Ultrasonic sensors can detect the movement of targets and measure the distance to them in many automated factories and process plants. Sensors can have an on or off digital output for detecting the movement of objects, or an analog output proportional to distance. They can sense the edge of the material as part of a web guiding system.

Ultrasonic sensors are widely used in cars as parking sensors to aid the driver in reversing into parking spaces. They are being tested for a number of other automotive uses including ultrasonic people detection and assisting in autonomous UAV navigation.

Because ultrasonic sensors use sound rather than light for detection, they work in applications where photoelectric sensors may not. Ultrasonics is a great solution for clear object detection and for liquid level measurement, applications that photoelectrics struggle with because of target translucence. As well, target color or reflectivity do not affect ultrasonic sensors, which can operate reliably in high-glare environments.

Passive ultrasonic sensors may be used to detect high-pressure gas or liquid leaks, or other hazardous conditions that generate ultrasonic sound. In these devices, ultrasound from the transducer (microphone) is converted down to the human hearing range (Audible Sound = 20 Hz to 20 kHz).

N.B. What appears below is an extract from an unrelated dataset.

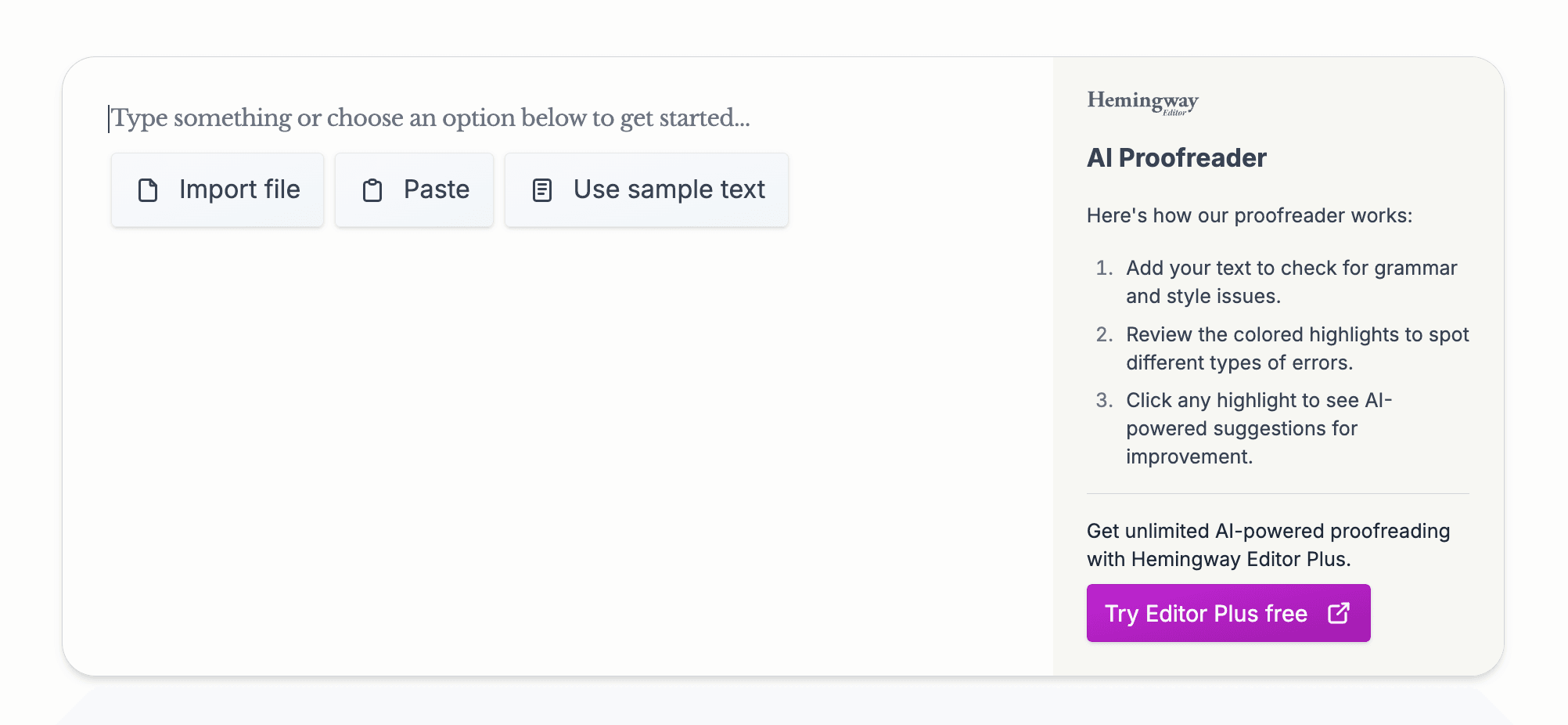This screenshot has height=725, width=1568.
Task: Select the 'Review the colored highlights' step
Action: (x=1297, y=348)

High-power ultrasonic emitters are used in commercially available ultrasonic cleaning devices. An ultrasonic transducer is affixed to a stainless steel pan which is filled with a solvent (frequently water or isopropanol). An electrical square wave feeds the transducer, creating sound in the solvent strong enough to cause cavitation.

Ultrasonic technology has been used for multiple cleaning purposes. One of which that been gaining a decent amount of traction in the past decade is ultrasonic gun cleaning.

In ultrasonic welding and ultrasonic wire bonding, plastics and metals are joining using vibrations created by power ultrasonic transducers.

Ultrasonic testing is also widely used in metallurgy and engineering to evaluate corrosion, welds, and material defects using different types of scans.